**What to do:**
From the entries below, tally how many lines contain "Expand" and report only that figure.
[Records for this task — start]
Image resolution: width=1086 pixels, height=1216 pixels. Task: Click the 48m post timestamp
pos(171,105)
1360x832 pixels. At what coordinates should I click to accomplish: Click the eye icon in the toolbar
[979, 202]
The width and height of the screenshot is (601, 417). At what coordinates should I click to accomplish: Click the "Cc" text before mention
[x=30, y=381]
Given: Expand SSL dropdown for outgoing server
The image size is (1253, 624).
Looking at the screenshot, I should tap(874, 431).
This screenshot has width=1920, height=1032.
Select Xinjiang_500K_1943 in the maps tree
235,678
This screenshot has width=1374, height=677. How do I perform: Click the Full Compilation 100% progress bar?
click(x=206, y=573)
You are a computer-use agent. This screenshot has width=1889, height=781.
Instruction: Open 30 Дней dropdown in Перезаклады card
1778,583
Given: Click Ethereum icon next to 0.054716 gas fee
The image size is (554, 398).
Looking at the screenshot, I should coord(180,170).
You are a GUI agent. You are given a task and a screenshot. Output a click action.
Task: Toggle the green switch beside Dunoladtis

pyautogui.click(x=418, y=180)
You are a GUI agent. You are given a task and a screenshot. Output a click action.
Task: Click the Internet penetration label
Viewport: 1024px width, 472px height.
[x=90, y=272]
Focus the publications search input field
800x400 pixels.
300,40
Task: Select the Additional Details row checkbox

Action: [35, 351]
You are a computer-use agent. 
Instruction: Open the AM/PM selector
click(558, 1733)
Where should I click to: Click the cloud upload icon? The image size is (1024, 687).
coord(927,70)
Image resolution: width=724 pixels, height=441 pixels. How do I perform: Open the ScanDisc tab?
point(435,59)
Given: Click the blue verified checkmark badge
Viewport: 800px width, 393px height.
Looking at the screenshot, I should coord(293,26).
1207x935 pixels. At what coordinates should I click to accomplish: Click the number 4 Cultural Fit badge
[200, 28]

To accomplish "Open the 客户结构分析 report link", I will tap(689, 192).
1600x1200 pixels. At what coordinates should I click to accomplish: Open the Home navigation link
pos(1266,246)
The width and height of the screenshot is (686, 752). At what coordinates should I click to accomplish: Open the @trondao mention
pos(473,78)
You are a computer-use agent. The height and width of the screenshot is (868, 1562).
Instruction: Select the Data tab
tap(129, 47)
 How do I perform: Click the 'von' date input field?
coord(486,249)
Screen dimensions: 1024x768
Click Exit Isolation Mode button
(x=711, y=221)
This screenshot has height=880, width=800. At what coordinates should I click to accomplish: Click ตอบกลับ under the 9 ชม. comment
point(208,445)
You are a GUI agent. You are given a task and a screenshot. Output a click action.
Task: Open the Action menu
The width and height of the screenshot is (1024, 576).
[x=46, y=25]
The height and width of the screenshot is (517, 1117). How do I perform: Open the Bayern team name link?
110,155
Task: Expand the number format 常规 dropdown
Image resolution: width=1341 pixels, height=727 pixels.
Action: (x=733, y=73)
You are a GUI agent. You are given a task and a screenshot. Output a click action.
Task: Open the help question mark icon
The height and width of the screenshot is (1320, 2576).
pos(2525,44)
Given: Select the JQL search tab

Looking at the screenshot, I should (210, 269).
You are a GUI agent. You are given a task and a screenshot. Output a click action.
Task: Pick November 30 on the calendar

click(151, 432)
[Records for this task — finish]
**Response for this exercise:**
2